Parto da un post scritto su FB dal coordinatore di questo giornale, Gaetano Ferrandino: “Ma perché una festa popolare, che più popolare non si può, deve diventare sempre una cosa complicata?” Ovviamente il riferimento è alla Festa agli scogli di Sant’Anna, edizione 2021. Effettivamente, dove sta scritto che, per dare spessore culturale ad un evento, ci si debba allontanare dalla tradizione e l’evento debba continuamente essere reinventato? Scriveva Andrea Di Massa (giovane artista ischitano prematuramente scomparso) nel suo libro La festa delle barche di Sant’Anna, pubblicato nel 2004 da Imagaenaria : “L’appuntamento festivo del 26 luglio ha subìto diverse denominazioni e definizioni: Sagra marinara, Festa di Sant’Anna, Festa delle barche addobbate, Sagra del mare, Festa a mare agli scogli di Sant’Anna e recentemente addirittura Carnevale acquatico di mezza estate, Defilé sulle onde”. Poi Di Massa continua così: “In origine la festa consisteva nel dare fuoco a numerosi falò che venivano accesi all’imbrunire.

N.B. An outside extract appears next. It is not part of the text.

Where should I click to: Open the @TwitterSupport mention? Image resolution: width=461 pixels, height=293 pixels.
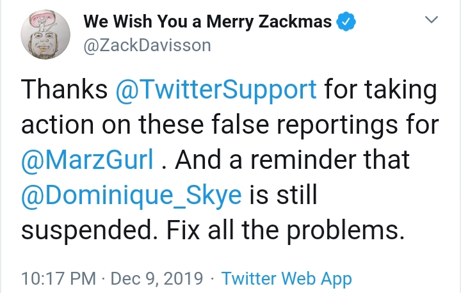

La legna veniva accumulata durante tutto l’anno e il segnale di accensione partiva dall’Epomeo, a seguire si accendeva sul Soronzano, sul Cilento, a Campagnano e dintorni e infine al Cimitero vecchio. Oltre ai fuochi vi erano poi gare di nuoto, in cui eccellevano Ndindalì, Giuann’ ‘e zechell’ e gare di canottaggio”.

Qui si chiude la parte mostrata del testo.